Segundo a entidade, compradores estrangeiros já demonstram maior rigor quanto à origem dos animais e às práticas adotadas ao longo da cadeia produtiva — movimento que pode impactar diretamente o acesso do pecuarista aos mercados mais valorizados.
Exigência internacional coloca rastreabilidade no centro da pecuária
De acordo com o vice-presidente técnico da Febrac, José Arthur Martins, a rastreabilidade já está no radar de países importadores da carne brasileira.
“Os compradores estão vendo com bons olhos os projetos que ampliam esse controle no Brasil, especialmente iniciativas como a do Rio Grande do Sul”, afirma.
A entidade acompanha de perto o projeto conduzido pela Secretaria da Agricultura, Pecuária, Produção Sustentável e Irrigação (Seapi), que desenvolve ações para expandir a identificação individual dos bovinos no estado.

Foto: Divulgação
Ferramenta garante controle sanitário e agrega valor à produção
Na prática, a rastreabilidade bovina permite acompanhar todo o histórico do animal — do nascimento ao abate.

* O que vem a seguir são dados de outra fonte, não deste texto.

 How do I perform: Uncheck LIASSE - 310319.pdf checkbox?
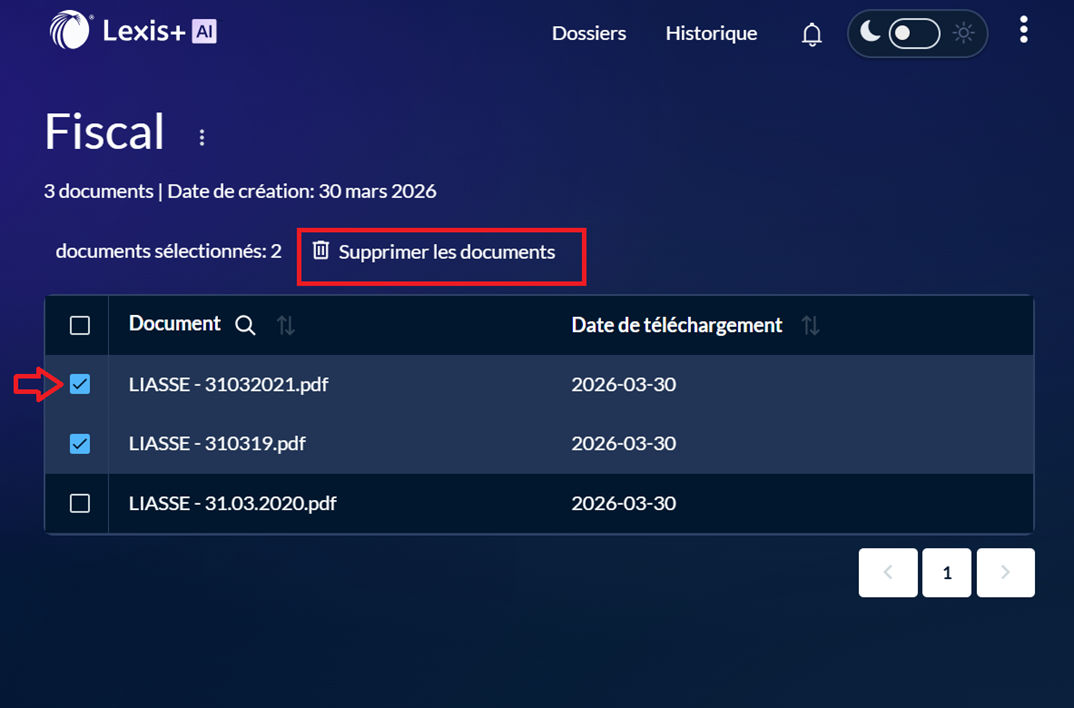tap(80, 444)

O sistema inclui informações como:
- origem
- vacinação
- alimentação
- movimentações
Esse nível de controle fortalece a biosseguridade, amplia a transparência e contribui para respostas rápidas em situações de risco sanitário, além de atender exigências de mercados mais rigorosos.
Sistema deixa de ser opcional e entra na agenda estratégica
Para a Febrac, o cenário atual marca uma mudança de chave na pecuária nacional. A rastreabilidade não é mais um item complementar, mas sim uma exigência alinhada às demandas globais por segurança alimentar.
“Hoje, a rastreabilidade está diretamente ligada à biosseguridade e à garantia da qualidade da proteína animal que chega ao consumidor”, reforça Martins.
A entidade segue apoiando projetos-piloto em desenvolvimento no Rio Grande do Sul, com foco na ampliação do sistema e na adaptação dos produtores às novas exigências do mercado. Com o avanço das exigências sanitárias e comerciais, a rastreabilidade bovina tende a se consolidar como fator decisivo para competitividade da carne brasileira no exterior.